#### INPUT MATERIAL
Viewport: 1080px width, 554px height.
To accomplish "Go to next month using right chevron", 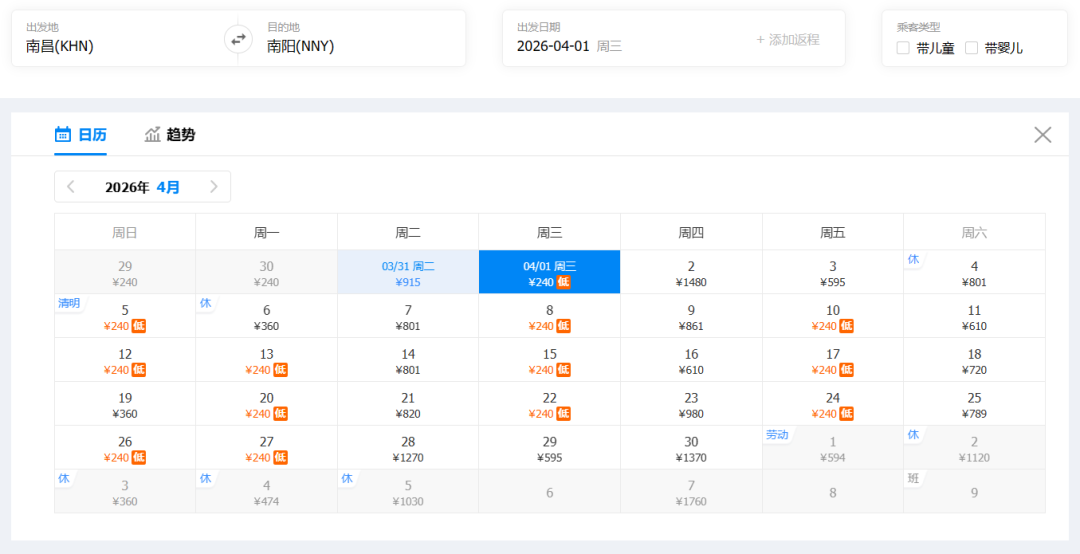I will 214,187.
########
#### INPUT MATERIAL
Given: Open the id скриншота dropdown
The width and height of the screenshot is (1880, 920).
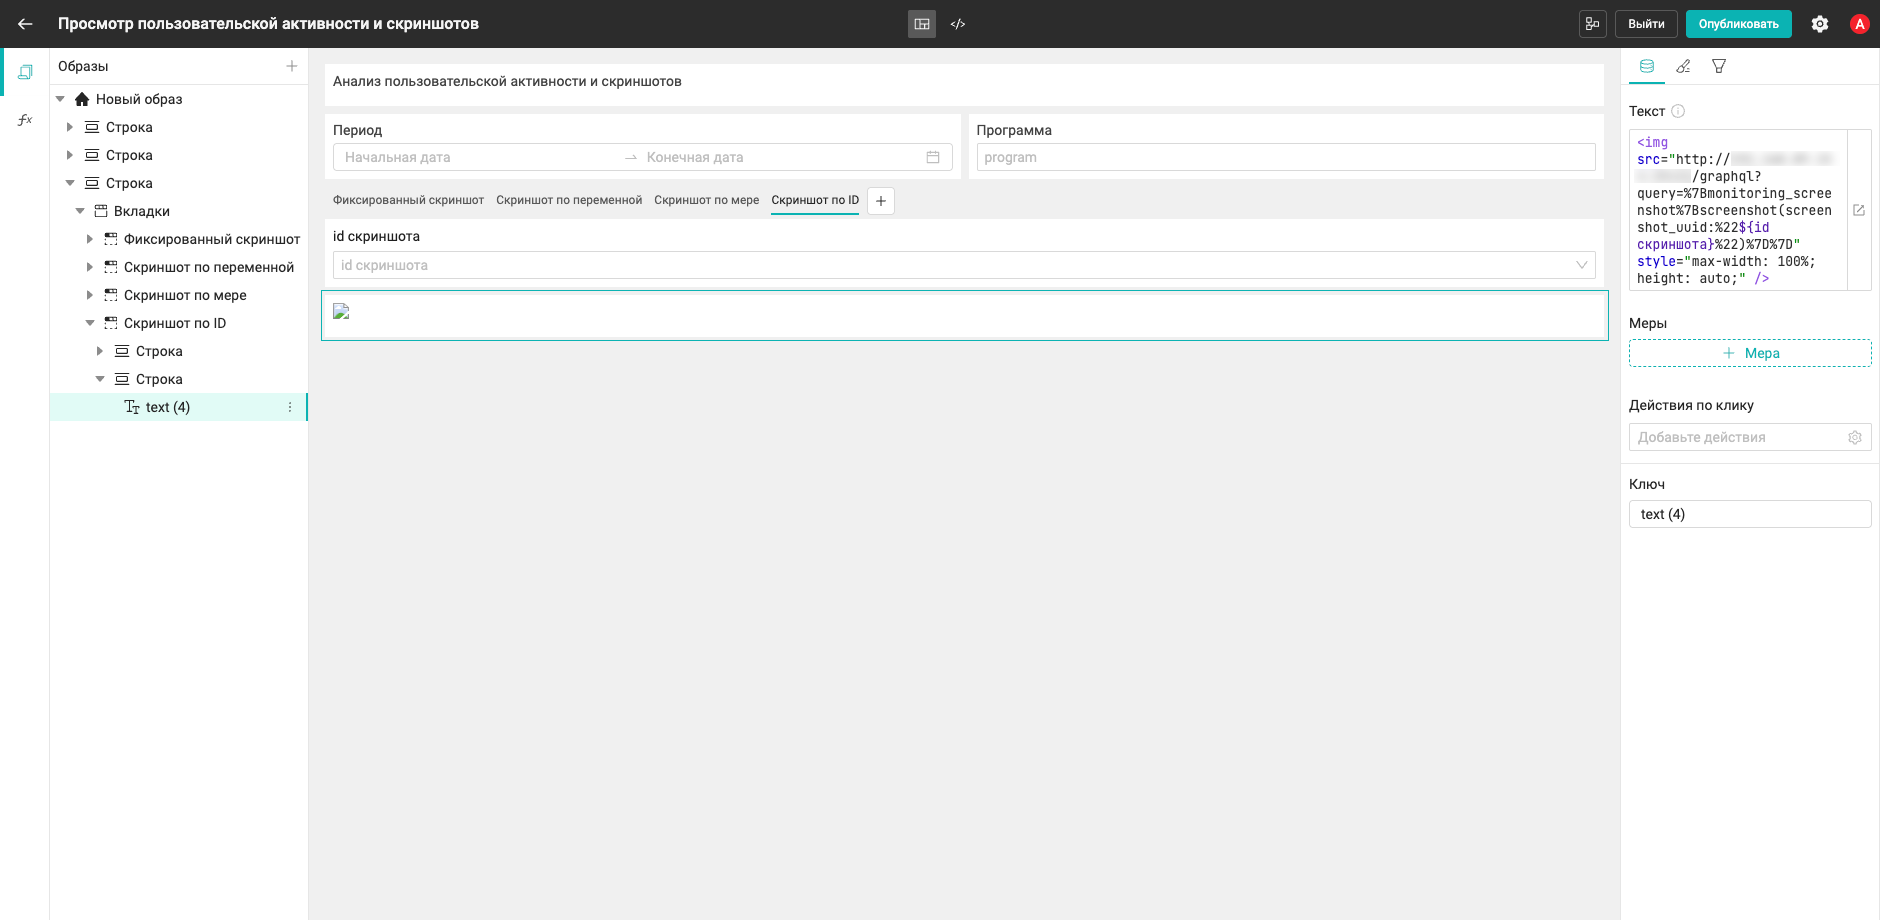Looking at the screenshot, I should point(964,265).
########
#### INPUT MATERIAL
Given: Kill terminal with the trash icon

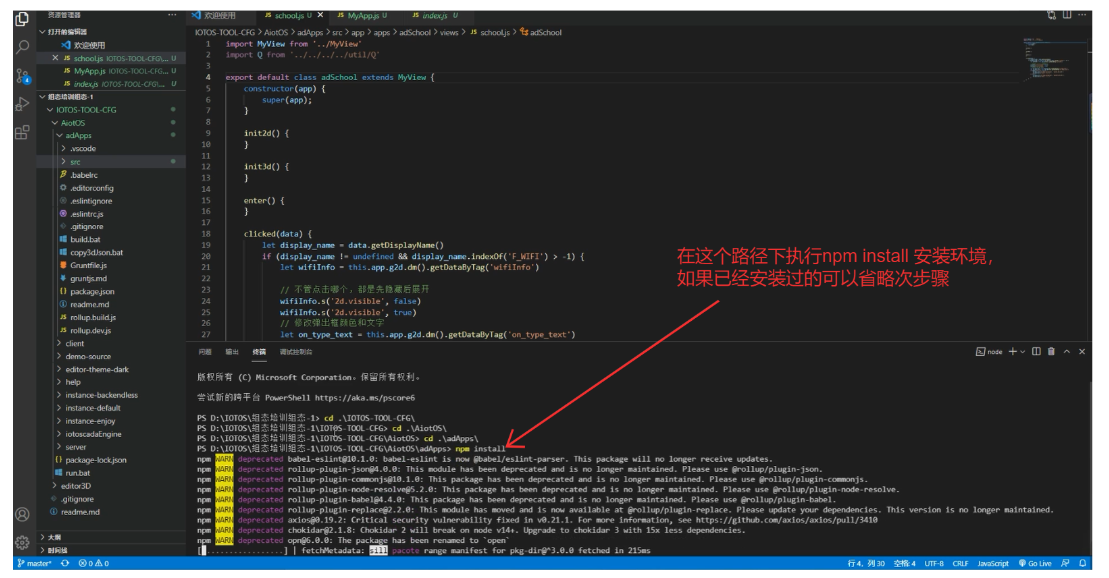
########
BRIEF
Count how many of the lines in the material include the word "Given", and state that number without anything else.

RESULT OF THE TASK
2